Il recente aumento dell’aliquota sulle rendite finanziarie in sé non è né giusto né sbagliato. Quello che però preoccupa è il metodo adottato. Ancora una volta infatti si è scelto di colpire gli investitori con l’obiettivo di fare cassa invece di sforzarsi di inserire l’aumento dell’aliquota nel contesto di una più generale revisione e semplificazione di oneri e balzelli che gravano sui risparmiatori e sugli intermediari.
L’aumento delle aliquote è stato deciso sulla base di presupposti apparentemente condivisibili ma, in realtà, almeno in parte sbagliati. In primo luogo, è stata fatta una scelta esplicita di trasferire risorse dai risparmiatori e dalla finanza (i cattivi) verso le imprese e l’economia reale (i buoni). In realtà bisogna stare attenti a fare queste semplificazioni. I mercati finanziari svolgono un ruolo essenziale per il finanziamento delle imprese e, nel nostro paese, c’è stata semmai troppo poca, non certo troppa finanza. Se le imprese, anche quelle minori, fossero state storicamente incentivate a fare ricorso al mercato dei capitali invece di puntare solo sul credito bancario forse oggi il problema del “credit crunch” sarebbe stato meno grave.

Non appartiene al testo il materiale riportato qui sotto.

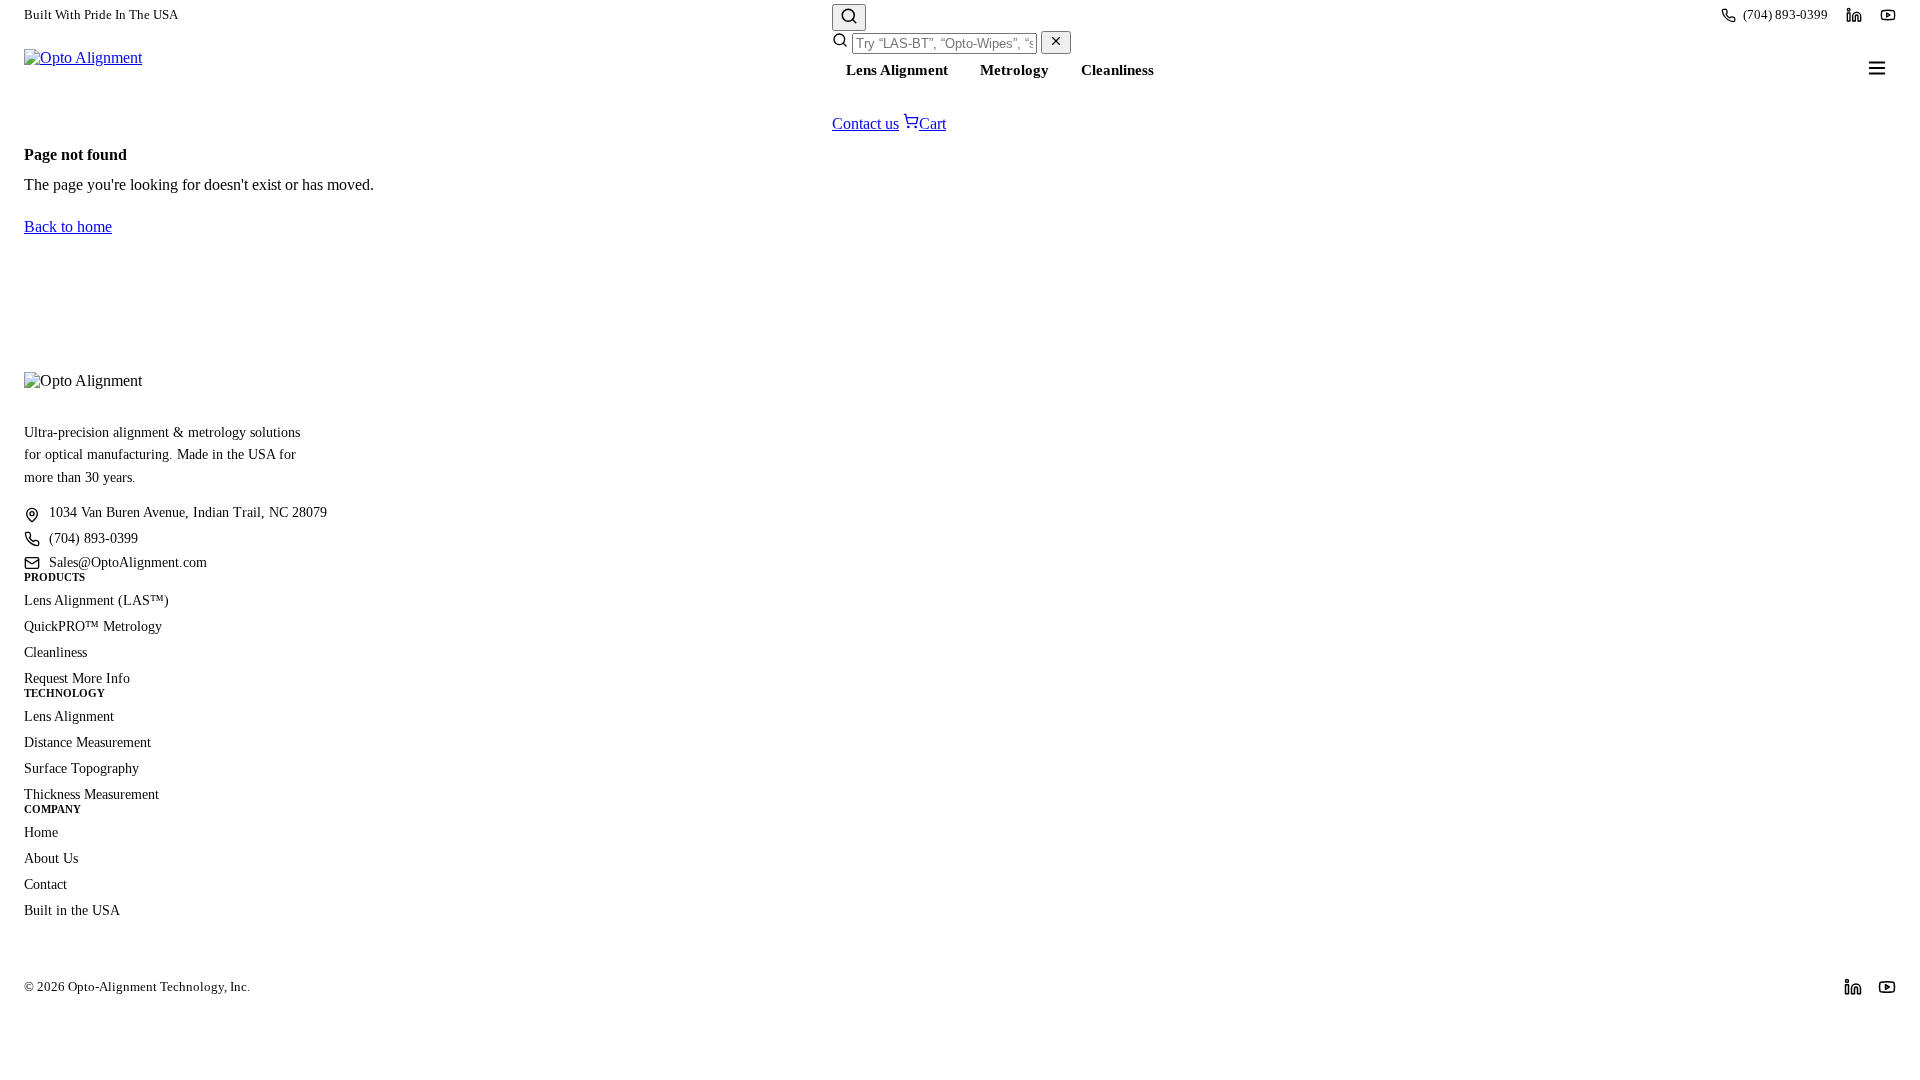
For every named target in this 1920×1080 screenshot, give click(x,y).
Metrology (1014, 70)
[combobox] (944, 43)
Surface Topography (81, 768)
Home (41, 832)
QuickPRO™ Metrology (93, 626)
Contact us (865, 123)
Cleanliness (1117, 70)
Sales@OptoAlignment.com (128, 562)
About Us (51, 858)
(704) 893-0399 (1785, 14)
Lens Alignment (897, 70)
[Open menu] (1877, 68)
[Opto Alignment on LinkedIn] (1854, 15)
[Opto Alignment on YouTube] (1888, 15)
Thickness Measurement (91, 794)
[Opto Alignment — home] (83, 68)
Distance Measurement (87, 742)
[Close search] (1056, 42)
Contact (45, 884)
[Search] (849, 17)
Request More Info (77, 678)
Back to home (68, 226)
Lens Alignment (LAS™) (96, 600)
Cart (932, 123)
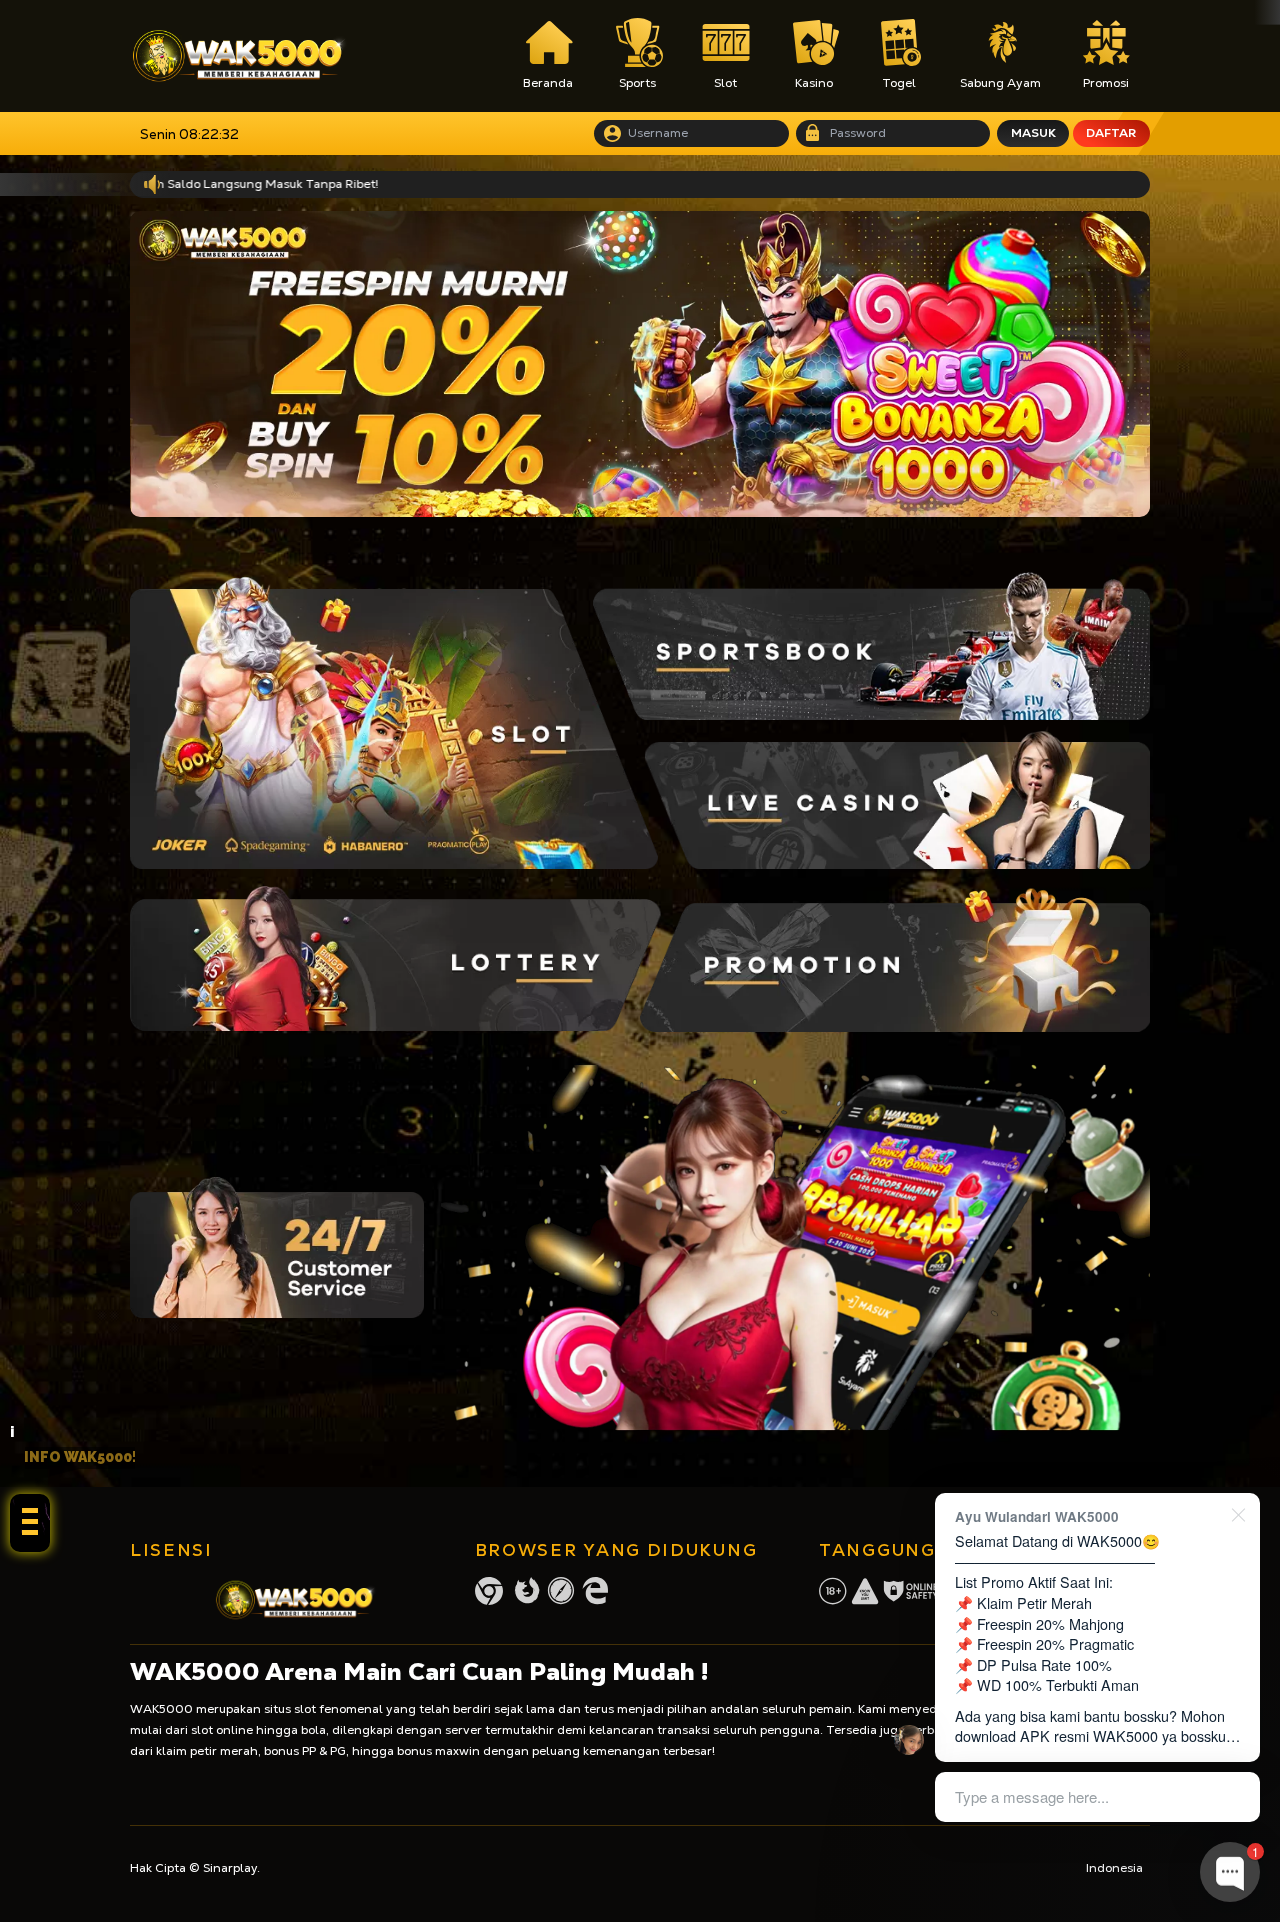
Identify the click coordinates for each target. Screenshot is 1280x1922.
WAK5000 (161, 1709)
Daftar (1111, 133)
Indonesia (1114, 1868)
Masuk (1033, 133)
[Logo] (239, 56)
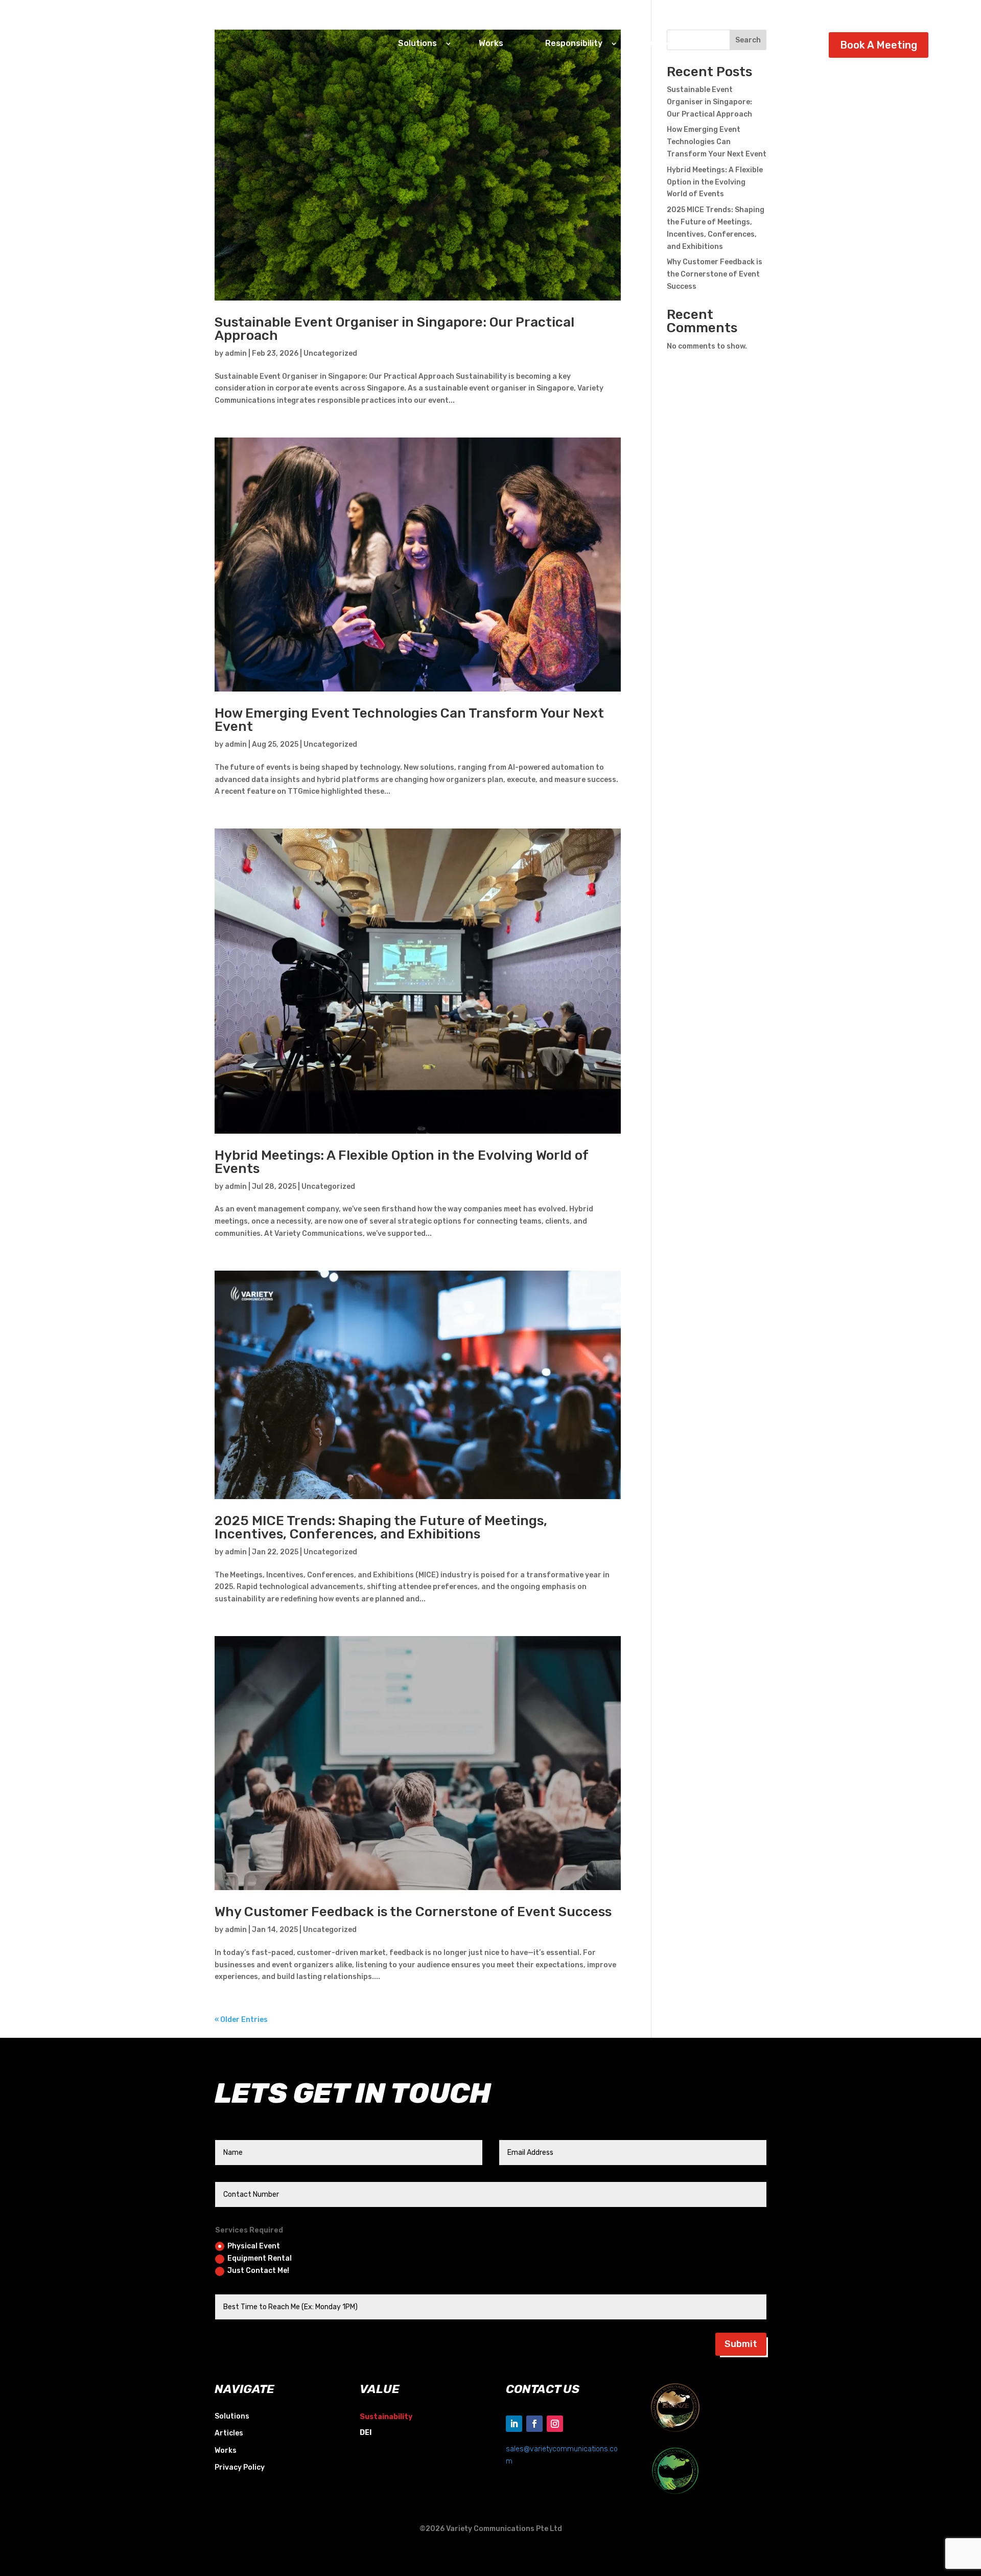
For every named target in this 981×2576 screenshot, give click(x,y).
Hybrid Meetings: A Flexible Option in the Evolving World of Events (401, 1162)
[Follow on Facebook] (534, 2424)
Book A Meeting (878, 45)
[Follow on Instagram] (555, 2424)
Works (491, 43)
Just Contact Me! (258, 2270)
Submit (741, 2344)
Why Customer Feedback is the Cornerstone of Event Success (413, 1912)
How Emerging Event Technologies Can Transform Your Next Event (409, 719)
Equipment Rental (259, 2258)
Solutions (232, 2416)
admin (236, 353)
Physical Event (253, 2246)
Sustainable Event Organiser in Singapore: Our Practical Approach (394, 328)
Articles (660, 43)
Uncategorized (330, 353)
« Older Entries (241, 2019)
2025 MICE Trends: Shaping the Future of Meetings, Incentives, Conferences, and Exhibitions (381, 1527)
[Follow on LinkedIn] (514, 2424)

In secondo luogo, si è detto, le nostre aliquote sarebbero state finora troppo basse rispetto a quelle prevalenti negli altri paesi europei. In effetti il prelievo in Germania, Francia e Spagna sembrava essere superiore, per la verità non tanto sugli interessi quanto sui “capital gains”. Tuttavia il risultato del confronto si inverte ove si tenga conto delle altre imposte che gravano a vario titolo sul risparmio nel nostro paese. Si pensi ad esempio al bollo sul deposito titoli o alla tassa sulle transazioni finanziarie – la cosiddetta Tobin Tax – la quale, essendo stata introdotta solo in Francia e in Italia, sta avendo anche importanti effetti distorsivi. Infatti, a fronte di un gettito complessivo assai modesto, a causa dello spostamento di attività su altre piazze finanziarie, si è avuta una diminuzione degli scambi sui nostri mercati pari a circa un mese di lavoro in borsa! Ecco perché la revisione delle aliquote avrebbe dovuto essere accompagnata da una valutazione complessiva delle varie imposte e magari dall’eliminazione di quei balzelli, come la Tobin Tax, inutili dal punto di vista del gettito e dannosi per la nostra piazza finanziaria.
Infine, un altro aspetto del decreto che suscita perplessità è la decisione di escluderne i titoli di stato. La motivazione addotta è che essi sono detenuti prevalentemente da persone giuridiche per le quali la variazione di aliquota non avrebbe avuto effetto essendo i redditi da interesse inseriti nel reddito complessivo dell’impresa. Anche qui però, al di degli effetti sul gettito, non si è tenuto conto delle potenziali distorsioni provocate da tale decisione. Non si capisce, ad esempio, per quale motivo dovrebbe essere incentivato chi finanzia gli altri paesi acquistando Bund o OAT e penalizzato invece chi finanzia le nostre imprese o le nostre banche acquistando obbligazioni o depositi… Fra l’altro, il governo e l’industria finanziaria stanno cercando di fare faticosamente partire il mercato dei cosiddetti mini-bonds proprio per contribuire ad alleggerire il problema del credito per le piccole imprese. Ebbene, da quando se ne parla l’imposta su questi strumenti è passata dal 12,5% al 20% e ora salirà al 26% mentre quella sui titoli di stato è rimasta ferma al 12,5%. Certo non un gran viatico per il nuovo progetto!
In conclusione la sensazione è che, a causa della fretta, si sia persa l’occasione di dare un vero segnale di discontinuità rispetto alle scelte del passato, estemporanee e volte solo a fare cassa. Come diceva Einaudi, “Le imposte devono essere poche, semplici, senza addizionali e senza imbrogli“: l’auspicio è che nei prossimi mesi le recenti decisioni vengano inserite in un più ampio processo di revisione e di semplificazione delle tasse sul risparmio e sui mercati dei capitali che miri anche a rendere la fiscalità meno penalizzante per la nostra industria finanziaria rispetto ai concorrenti europei.